“One frequent problem that emerges in the process of the defending of a currency is that it generates inflation via a variety of channels,” says Ray Farris, Credit Suisse’s global head of currency strategy tells EuromoneyFXNews. “That’s extremely unlikely in Switzerland for at least the next year or two, because the currency is so massively overvalued; the deflationary effect that this has had will persist for quite a long period of time.”
According to Credit Suisse’s modeling, Swiss policy rates should be negative as a result of these deflationary pressures. That’s impossible to achieve in practice, and so the best option for the SNB is to defend a designated floor on EURCHF and then sell their own currency ad infinitum, argues Farris.
Indeed, the one thing any central bank can do is sell its own currency simply by way of an accounting entry. That’s quite different from defending weakness in the currency; to do that the central bank must sell someone else’s currency, which they have to own to begin with.
Models suggest that any inflationary effect of maintaining the peg won’t become a problem until 2014, although Farris acknowledges there is some margin for error when forecasting more than one to two years in the future.
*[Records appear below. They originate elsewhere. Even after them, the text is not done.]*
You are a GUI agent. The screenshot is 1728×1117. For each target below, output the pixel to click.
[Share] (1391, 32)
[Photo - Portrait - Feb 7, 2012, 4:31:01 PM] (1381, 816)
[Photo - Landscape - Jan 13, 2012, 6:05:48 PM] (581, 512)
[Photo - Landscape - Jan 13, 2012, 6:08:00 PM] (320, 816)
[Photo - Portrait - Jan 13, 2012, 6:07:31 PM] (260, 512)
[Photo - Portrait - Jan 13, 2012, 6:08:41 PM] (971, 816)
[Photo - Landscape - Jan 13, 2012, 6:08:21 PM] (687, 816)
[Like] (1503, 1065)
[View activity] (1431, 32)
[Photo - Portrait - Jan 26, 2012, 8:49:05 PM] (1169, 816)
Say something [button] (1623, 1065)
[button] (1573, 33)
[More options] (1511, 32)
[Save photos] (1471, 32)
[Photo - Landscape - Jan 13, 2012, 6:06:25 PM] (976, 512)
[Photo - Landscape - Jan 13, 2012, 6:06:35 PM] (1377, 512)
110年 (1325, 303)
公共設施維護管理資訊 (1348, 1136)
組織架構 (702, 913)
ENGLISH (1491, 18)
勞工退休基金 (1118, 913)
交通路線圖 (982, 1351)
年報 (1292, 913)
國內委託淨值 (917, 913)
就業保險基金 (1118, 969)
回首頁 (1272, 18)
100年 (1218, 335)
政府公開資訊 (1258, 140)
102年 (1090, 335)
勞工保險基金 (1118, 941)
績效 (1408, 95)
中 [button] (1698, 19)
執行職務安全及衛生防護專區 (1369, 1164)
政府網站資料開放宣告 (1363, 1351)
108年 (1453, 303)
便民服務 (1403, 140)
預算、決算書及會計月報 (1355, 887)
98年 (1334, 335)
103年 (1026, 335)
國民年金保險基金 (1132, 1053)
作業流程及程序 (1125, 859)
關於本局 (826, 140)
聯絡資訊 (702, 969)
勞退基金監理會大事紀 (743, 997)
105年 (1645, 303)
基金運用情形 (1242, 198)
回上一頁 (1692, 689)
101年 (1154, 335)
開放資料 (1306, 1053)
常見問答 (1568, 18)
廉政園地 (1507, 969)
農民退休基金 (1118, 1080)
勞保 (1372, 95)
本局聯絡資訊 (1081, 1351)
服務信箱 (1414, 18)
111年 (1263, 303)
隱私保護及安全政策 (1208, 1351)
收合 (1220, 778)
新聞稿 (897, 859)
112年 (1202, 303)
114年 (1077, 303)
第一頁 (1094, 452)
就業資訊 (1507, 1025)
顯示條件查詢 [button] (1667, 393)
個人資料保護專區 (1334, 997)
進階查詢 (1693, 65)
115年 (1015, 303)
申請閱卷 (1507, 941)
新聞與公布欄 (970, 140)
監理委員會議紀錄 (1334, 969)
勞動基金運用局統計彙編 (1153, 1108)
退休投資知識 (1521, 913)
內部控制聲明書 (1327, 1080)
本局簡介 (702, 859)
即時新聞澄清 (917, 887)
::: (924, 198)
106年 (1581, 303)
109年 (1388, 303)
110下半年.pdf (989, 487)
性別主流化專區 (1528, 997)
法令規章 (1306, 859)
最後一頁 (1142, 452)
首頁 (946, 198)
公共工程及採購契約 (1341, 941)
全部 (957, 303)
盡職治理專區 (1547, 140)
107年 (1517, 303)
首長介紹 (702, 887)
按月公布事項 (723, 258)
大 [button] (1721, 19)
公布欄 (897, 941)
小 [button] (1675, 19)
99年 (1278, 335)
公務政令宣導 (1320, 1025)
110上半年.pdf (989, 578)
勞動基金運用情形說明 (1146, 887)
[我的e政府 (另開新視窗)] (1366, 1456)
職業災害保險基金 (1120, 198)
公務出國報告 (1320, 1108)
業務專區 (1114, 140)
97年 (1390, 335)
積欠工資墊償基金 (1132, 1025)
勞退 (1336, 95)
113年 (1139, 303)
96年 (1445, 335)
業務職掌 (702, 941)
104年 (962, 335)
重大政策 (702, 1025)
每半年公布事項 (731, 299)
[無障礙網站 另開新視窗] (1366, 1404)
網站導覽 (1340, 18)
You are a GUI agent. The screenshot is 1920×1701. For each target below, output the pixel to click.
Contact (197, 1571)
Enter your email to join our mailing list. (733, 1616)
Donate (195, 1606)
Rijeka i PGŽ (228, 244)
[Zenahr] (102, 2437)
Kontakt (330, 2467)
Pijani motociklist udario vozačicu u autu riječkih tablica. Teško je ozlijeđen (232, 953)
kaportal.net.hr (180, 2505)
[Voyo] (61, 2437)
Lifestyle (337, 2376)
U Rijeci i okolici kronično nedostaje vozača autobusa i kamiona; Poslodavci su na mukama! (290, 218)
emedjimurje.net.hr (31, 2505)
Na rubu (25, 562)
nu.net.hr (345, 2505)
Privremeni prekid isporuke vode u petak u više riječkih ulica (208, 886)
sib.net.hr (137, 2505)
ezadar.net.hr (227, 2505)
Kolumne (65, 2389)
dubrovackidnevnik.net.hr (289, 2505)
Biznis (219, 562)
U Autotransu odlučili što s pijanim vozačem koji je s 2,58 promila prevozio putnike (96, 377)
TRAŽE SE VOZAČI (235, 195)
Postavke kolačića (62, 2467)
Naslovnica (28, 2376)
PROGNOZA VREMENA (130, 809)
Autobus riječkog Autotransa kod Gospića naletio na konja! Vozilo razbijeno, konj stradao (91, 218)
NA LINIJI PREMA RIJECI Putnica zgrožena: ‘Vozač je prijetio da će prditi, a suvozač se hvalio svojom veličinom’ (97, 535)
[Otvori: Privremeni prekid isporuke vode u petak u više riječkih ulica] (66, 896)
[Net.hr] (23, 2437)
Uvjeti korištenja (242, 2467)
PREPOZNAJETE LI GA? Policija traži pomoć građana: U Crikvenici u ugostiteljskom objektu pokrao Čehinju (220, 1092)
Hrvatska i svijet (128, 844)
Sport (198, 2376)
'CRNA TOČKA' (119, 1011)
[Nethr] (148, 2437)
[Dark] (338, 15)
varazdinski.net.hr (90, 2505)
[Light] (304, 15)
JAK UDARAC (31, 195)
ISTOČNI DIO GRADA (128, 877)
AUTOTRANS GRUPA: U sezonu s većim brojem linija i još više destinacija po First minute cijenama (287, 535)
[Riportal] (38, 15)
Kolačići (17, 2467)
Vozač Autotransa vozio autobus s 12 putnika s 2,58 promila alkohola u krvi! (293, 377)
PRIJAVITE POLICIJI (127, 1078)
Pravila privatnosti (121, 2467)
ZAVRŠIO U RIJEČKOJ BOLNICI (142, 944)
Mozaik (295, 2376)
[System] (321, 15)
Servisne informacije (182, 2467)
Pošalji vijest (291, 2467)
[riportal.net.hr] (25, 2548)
How much foreign currency reserves are the Swiss National Bank likely to accumulate? So, how much foreign currency reserves are the Swiss National Bank likely to accumulate? It’s unlikely to be in the high hundreds of billions much less trillions, says Farris. To begin with, the single greatest FX reserve accumulation in history has been China, whose balance of payments position and current account surplus is dramatically larger than Switzerland’s, who accumulated $3 trillion over a decade. “The swiss aren’t going to do $3 trillion,” says Farris.